## What you are asked to do:
Within the records that follow, determine how many lines include the word "name". State the number and nothing further.

## Given information:

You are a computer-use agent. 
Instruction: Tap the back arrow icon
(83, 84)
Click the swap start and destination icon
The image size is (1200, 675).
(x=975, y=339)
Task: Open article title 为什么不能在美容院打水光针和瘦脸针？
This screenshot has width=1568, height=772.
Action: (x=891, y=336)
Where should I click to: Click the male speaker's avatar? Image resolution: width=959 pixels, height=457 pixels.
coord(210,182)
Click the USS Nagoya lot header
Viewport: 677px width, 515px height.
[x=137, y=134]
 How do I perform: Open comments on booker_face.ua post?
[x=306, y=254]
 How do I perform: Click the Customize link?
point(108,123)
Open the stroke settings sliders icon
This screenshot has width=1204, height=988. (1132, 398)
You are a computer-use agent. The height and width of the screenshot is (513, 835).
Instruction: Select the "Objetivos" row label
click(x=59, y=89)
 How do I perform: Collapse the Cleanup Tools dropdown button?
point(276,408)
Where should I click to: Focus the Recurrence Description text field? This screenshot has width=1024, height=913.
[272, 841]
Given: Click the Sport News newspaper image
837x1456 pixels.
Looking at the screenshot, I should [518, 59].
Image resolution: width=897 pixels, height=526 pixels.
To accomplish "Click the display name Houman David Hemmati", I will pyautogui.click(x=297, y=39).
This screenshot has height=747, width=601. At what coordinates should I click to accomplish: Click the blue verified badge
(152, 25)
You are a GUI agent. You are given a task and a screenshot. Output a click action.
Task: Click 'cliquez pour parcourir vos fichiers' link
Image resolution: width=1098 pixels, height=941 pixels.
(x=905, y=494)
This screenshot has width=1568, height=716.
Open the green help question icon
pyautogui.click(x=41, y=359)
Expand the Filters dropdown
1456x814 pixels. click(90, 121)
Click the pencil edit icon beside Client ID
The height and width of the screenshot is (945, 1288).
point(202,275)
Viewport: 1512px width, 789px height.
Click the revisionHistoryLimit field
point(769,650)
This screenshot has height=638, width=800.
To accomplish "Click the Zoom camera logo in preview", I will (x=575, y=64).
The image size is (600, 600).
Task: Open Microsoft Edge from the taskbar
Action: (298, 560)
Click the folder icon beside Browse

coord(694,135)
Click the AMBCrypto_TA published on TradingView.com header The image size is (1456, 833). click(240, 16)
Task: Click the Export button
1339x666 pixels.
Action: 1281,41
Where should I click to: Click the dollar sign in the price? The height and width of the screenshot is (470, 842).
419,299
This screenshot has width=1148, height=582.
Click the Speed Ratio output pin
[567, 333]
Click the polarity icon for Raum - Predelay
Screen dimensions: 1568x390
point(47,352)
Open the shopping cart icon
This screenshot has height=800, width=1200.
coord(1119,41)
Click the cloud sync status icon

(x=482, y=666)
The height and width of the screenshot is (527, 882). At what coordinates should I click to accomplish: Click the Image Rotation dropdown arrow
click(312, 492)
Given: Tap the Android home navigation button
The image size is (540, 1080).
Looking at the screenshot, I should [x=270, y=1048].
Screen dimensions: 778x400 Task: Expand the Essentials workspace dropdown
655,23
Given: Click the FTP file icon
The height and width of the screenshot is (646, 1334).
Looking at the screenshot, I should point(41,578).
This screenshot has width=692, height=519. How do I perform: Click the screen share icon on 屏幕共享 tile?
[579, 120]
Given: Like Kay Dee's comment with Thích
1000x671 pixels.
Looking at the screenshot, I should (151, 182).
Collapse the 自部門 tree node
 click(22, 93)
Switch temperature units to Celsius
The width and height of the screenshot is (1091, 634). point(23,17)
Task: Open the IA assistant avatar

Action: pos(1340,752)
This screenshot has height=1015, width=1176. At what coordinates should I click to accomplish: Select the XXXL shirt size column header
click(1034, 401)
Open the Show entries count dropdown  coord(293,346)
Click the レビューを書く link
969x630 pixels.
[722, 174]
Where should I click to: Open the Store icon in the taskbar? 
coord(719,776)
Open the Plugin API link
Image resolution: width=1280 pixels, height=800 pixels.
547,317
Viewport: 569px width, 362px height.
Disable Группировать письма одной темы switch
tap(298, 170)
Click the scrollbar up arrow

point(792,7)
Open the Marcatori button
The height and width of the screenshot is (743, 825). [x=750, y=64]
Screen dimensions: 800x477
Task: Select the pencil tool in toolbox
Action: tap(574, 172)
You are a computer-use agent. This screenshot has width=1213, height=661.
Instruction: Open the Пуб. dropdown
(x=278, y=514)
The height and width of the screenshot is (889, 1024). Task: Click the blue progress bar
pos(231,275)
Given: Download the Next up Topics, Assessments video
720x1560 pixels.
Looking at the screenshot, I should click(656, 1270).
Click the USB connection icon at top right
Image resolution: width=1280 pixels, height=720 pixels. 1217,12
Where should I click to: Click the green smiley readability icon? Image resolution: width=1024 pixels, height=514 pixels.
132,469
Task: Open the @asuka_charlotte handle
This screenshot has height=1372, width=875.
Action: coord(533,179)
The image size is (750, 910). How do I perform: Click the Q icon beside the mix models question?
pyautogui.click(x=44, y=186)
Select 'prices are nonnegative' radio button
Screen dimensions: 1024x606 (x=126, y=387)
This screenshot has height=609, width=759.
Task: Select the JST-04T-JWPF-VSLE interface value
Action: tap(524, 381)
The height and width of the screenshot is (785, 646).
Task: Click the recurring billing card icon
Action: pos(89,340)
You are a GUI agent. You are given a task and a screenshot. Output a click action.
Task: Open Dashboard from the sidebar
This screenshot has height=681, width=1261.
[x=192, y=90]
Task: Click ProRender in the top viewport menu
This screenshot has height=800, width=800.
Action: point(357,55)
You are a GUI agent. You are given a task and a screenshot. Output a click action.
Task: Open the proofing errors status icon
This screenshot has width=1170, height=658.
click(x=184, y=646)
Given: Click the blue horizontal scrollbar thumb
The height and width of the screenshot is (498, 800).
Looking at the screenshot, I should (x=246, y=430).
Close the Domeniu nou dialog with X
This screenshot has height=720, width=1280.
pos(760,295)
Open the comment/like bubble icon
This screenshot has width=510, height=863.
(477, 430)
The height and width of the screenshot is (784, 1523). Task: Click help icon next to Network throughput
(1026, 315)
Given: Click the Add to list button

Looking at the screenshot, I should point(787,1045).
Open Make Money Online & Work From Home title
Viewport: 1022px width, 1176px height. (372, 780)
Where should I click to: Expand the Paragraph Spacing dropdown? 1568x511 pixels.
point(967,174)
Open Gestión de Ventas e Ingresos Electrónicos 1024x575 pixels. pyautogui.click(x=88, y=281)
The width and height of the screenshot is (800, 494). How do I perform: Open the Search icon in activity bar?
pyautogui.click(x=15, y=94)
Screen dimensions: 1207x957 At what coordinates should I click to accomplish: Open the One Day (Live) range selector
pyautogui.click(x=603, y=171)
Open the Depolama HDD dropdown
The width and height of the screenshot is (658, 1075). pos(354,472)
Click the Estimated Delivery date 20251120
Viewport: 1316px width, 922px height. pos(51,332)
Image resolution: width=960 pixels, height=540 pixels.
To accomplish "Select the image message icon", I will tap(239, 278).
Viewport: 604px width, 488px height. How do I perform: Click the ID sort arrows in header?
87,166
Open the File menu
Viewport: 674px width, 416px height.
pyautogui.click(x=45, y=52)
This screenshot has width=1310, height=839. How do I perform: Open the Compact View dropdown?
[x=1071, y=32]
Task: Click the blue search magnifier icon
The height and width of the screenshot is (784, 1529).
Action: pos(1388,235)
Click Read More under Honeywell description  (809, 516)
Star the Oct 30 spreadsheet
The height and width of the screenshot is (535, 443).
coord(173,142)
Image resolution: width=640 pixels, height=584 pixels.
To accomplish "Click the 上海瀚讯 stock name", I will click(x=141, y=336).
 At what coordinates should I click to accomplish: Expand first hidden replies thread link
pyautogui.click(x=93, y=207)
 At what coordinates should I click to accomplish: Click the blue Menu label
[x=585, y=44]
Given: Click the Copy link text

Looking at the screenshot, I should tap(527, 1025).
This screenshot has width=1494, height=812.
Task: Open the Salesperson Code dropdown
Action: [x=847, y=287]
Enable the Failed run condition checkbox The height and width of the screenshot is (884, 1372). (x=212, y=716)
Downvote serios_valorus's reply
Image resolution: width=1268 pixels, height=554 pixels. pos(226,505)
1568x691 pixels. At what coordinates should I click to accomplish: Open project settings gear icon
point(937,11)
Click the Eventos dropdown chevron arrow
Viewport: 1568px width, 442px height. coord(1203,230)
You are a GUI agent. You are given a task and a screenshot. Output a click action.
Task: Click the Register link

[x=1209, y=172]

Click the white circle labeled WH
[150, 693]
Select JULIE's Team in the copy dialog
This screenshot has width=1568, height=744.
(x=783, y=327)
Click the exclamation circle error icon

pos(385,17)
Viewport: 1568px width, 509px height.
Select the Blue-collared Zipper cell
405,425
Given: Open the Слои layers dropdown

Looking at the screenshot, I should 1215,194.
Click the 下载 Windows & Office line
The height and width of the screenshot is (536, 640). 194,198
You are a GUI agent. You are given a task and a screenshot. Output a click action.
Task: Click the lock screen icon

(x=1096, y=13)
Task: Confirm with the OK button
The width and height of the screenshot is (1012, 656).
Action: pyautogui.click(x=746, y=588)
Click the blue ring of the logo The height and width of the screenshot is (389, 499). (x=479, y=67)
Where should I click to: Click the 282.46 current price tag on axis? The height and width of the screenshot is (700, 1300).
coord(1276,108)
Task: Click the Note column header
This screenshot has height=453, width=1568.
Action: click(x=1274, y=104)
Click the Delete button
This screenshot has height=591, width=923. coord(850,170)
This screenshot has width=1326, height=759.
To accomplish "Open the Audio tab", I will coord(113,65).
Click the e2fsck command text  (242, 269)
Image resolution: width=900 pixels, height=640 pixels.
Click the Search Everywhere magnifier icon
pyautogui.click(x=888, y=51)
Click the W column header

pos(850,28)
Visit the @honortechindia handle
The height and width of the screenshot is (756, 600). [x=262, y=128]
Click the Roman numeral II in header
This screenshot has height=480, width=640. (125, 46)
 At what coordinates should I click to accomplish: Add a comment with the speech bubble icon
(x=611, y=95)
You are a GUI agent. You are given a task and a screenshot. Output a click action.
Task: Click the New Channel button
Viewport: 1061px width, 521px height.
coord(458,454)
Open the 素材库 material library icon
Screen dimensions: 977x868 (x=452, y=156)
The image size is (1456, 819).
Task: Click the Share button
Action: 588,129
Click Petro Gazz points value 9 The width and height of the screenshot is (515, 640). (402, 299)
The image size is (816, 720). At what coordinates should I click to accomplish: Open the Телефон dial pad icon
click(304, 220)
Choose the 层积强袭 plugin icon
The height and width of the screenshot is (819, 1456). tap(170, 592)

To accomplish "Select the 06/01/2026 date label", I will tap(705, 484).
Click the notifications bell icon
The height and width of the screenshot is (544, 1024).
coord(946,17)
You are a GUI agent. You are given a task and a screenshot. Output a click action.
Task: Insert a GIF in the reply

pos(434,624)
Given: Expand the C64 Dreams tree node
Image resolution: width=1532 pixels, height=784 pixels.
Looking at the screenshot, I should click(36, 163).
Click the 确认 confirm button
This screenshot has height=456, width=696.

## Answer to the problem:
2